Required action: From the line with "Given: Thumbs down the barriers answer" to the line with "Select the LED", retype every line exactly, including those two, and leave out the rest of the data below.

Data for review:
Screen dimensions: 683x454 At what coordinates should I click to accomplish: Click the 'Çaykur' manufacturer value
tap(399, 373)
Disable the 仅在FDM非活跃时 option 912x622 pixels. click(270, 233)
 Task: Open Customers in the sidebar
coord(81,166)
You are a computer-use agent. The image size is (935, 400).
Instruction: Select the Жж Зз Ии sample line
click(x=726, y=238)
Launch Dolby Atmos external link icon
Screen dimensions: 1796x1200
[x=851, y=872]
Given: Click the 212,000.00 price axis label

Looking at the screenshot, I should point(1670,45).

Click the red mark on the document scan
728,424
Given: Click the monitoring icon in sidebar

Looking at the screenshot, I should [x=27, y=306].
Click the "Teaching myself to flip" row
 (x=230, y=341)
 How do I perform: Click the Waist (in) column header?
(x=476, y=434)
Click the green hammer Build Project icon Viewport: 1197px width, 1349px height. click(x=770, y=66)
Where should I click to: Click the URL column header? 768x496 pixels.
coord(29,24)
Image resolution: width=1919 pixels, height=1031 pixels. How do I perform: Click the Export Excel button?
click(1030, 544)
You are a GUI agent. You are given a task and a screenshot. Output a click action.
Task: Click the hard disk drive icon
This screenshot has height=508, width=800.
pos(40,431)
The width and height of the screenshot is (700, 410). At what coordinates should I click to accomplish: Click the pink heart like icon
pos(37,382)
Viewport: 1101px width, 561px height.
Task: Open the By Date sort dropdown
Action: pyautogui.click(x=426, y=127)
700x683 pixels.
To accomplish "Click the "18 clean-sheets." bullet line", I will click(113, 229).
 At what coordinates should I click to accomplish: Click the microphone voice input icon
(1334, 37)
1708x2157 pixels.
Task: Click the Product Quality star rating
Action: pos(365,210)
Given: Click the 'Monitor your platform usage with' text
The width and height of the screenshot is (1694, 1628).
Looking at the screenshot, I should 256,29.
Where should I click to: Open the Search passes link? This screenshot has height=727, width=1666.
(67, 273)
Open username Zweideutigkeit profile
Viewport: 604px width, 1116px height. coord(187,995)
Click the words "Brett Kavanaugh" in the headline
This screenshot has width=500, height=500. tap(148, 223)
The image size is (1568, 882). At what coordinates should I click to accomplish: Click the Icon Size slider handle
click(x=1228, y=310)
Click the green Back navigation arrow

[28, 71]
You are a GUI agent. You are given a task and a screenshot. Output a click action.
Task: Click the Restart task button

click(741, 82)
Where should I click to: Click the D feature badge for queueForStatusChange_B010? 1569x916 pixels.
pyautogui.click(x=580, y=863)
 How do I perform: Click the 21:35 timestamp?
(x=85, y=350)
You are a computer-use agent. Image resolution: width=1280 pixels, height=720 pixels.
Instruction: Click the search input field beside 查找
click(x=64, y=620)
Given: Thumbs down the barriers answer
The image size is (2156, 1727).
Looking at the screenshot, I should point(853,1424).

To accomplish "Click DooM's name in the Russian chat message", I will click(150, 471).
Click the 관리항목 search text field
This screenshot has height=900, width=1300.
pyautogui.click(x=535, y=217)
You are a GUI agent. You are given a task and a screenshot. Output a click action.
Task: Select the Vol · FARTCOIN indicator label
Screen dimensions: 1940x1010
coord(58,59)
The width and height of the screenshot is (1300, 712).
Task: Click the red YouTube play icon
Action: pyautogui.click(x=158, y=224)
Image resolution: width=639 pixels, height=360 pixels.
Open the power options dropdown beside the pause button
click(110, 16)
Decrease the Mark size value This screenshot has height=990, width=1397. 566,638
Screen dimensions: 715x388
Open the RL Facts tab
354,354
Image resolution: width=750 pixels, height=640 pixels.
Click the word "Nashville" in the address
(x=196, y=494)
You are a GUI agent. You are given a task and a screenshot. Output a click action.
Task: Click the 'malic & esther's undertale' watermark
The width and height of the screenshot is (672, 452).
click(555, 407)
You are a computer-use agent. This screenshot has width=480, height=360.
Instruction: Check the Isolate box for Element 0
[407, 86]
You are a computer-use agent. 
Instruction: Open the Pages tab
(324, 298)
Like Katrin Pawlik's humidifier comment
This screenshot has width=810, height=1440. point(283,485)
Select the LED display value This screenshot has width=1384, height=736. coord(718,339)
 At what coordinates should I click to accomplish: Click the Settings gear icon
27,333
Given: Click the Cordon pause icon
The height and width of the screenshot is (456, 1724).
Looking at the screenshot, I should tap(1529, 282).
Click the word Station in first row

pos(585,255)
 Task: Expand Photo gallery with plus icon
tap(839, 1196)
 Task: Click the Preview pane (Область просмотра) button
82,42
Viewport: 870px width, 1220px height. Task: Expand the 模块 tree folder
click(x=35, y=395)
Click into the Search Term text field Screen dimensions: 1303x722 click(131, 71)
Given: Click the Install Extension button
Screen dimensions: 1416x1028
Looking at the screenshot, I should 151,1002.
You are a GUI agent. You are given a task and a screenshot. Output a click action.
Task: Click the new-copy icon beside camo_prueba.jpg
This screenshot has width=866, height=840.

Expected output:
Given: Thumbs down the barriers answer
The image size is (2156, 1727).
Looking at the screenshot, I should point(853,1424).

To accomplish "Click DooM's name in the Russian chat message", I will click(150, 471).
Click the 관리항목 search text field
This screenshot has height=900, width=1300.
pyautogui.click(x=535, y=217)
You are a GUI agent. You are given a task and a screenshot. Output a click action.
Task: Select the Vol · FARTCOIN indicator label
Screen dimensions: 1940x1010
coord(58,59)
The width and height of the screenshot is (1300, 712).
Task: Click the red YouTube play icon
Action: pyautogui.click(x=158, y=224)
Image resolution: width=639 pixels, height=360 pixels.
Open the power options dropdown beside the pause button
click(110, 16)
Decrease the Mark size value This screenshot has height=990, width=1397. 566,638
Screen dimensions: 715x388
Open the RL Facts tab
354,354
Image resolution: width=750 pixels, height=640 pixels.
Click the word "Nashville" in the address
(x=196, y=494)
You are a GUI agent. You are given a task and a screenshot. Output a click action.
Task: Click the 'malic & esther's undertale' watermark
The width and height of the screenshot is (672, 452).
click(555, 407)
You are a computer-use agent. This screenshot has width=480, height=360.
Instruction: Check the Isolate box for Element 0
[407, 86]
You are a computer-use agent. 
Instruction: Open the Pages tab
(324, 298)
Like Katrin Pawlik's humidifier comment
This screenshot has width=810, height=1440. point(283,485)
Select the LED display value This screenshot has width=1384, height=736. coord(718,339)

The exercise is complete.